What the exercise asks:
Every line holding "title" should be copied from the records below.

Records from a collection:
▼▼▼
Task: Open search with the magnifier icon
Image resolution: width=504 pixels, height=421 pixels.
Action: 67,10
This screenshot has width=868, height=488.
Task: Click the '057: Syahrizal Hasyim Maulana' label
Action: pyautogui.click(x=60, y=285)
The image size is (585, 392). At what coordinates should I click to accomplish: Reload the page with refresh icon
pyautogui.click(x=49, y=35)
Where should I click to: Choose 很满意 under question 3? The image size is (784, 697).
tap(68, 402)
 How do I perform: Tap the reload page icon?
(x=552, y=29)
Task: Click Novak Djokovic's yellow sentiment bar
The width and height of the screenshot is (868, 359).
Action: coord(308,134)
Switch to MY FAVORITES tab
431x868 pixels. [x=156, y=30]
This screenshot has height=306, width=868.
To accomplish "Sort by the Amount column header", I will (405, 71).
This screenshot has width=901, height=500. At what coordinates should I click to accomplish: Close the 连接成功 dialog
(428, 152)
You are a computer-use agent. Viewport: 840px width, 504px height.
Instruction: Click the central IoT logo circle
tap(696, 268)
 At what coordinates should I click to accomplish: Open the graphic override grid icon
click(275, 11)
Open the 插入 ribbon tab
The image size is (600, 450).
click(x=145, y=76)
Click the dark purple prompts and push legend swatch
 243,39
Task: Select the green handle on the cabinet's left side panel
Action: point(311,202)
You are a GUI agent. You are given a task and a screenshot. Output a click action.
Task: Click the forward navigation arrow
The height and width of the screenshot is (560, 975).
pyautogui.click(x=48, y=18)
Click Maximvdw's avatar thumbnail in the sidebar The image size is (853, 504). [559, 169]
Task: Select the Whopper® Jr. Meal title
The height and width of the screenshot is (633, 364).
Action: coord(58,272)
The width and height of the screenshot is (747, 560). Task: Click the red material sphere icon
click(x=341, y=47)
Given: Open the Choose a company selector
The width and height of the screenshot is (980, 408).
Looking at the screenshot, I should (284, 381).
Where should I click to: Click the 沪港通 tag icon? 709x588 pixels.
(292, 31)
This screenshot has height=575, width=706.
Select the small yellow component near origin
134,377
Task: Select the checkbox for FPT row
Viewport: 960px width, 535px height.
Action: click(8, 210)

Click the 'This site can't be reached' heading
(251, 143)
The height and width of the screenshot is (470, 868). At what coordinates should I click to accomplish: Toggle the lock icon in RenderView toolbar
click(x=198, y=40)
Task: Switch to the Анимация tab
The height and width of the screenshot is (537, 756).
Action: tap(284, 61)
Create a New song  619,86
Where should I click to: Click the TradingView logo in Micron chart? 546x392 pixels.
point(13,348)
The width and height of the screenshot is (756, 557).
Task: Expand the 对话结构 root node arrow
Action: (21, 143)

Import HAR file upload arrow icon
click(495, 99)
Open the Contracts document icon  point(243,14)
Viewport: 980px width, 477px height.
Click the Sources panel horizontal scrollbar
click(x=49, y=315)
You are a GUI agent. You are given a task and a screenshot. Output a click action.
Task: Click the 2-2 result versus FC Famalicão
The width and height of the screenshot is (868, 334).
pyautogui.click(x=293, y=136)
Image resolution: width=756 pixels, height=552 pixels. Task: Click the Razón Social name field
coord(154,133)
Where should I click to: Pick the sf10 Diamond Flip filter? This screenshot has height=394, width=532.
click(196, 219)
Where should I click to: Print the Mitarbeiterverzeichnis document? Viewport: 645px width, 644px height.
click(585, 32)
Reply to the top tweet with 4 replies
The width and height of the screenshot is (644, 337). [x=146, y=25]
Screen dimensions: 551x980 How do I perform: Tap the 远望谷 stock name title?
▲▲▲
Written response:
Task: Select the Whopper® Jr. Meal title
Screen dimensions: 551x980 How do I perform: Tap the 远望谷 stock name title?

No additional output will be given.